Uluwatu, Indonesia 11

Días 17, 18 y 19: Uluwatu

Y este será el post menos interesante de mi viaje, pero necesito concluir esta historia. Porque aquí y durante dos días disfruté, cambié lo intenso por lo fácil.

Y aunque tiempo después sigo sin sacar una conclusión, sé seguro que hice lo que tenía que hacer y también todo lo que no tenía que hacer… quizás el vivir suponga cometer errores, y en este caso me enorgullece decir que los míos fueron por vivir de más que por vivir de menos.

Esto es lo que significó Uluwatu para mí.

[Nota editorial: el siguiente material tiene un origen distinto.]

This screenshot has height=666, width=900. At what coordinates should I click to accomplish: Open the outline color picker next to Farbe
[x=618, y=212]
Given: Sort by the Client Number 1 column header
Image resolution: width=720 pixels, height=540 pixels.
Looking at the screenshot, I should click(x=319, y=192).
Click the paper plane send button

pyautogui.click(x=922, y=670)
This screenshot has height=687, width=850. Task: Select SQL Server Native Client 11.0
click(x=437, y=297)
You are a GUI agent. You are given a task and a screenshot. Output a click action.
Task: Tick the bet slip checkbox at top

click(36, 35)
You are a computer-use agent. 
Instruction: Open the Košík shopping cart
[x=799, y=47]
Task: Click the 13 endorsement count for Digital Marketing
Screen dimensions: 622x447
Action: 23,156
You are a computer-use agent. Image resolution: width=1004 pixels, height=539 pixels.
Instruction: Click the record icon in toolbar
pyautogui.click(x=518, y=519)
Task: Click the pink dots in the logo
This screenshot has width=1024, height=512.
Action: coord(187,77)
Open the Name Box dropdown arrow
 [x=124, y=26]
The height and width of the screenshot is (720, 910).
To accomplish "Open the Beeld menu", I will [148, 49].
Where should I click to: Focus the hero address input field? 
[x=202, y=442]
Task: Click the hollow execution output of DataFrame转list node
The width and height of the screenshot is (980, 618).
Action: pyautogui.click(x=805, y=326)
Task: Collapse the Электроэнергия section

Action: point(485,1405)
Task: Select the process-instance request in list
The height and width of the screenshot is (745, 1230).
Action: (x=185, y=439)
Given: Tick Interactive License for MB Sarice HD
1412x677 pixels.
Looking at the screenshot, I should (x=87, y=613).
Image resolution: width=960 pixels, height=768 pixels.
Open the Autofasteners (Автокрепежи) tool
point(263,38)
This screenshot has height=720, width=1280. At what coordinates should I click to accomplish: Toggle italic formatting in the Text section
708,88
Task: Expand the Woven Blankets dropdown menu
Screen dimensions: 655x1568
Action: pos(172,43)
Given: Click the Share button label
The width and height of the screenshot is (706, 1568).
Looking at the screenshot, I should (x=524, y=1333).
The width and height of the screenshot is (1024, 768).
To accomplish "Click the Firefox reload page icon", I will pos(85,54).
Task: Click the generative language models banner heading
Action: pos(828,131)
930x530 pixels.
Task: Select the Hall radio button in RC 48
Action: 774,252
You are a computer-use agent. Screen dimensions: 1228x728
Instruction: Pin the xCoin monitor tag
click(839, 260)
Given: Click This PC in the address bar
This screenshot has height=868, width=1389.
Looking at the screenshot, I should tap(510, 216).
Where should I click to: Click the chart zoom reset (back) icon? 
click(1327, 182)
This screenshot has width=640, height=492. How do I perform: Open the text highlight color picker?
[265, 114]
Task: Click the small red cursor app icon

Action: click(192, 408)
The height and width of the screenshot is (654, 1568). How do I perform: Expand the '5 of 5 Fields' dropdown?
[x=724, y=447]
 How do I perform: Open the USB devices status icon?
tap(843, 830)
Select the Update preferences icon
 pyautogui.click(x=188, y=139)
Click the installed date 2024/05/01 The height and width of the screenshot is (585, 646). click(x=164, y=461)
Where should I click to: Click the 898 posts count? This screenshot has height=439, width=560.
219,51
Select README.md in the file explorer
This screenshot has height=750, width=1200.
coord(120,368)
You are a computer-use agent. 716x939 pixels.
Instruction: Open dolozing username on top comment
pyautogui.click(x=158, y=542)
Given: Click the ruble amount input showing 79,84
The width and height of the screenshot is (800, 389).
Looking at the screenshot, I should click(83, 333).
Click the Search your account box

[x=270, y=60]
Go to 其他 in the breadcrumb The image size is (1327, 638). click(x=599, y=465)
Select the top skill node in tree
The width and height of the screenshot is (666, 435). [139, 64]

Aquí llego cargada de melancolía. Me mata. En estas tres semanas no fui quién de derramar una sola lágrima, y no por falta de emoción, sino por una contención involuntaria. Tampoco sentí que ocurriese la magia al décimo día. No llegué a sentir ese punto de inflexión que siento cuando ya conquisto un país.

Quizás fue esa itinerancia al querer conocer tres culturas diferentes y alejadas lo que me hizo sentir que no formaba parte de ninguna; o quizás porque Indonesia es tan amable que ya formé parte de ella desde que puse el primer pie en este país; o quizás por sentir dolor en las alas, por heridas al querer volar alto y arriesgar.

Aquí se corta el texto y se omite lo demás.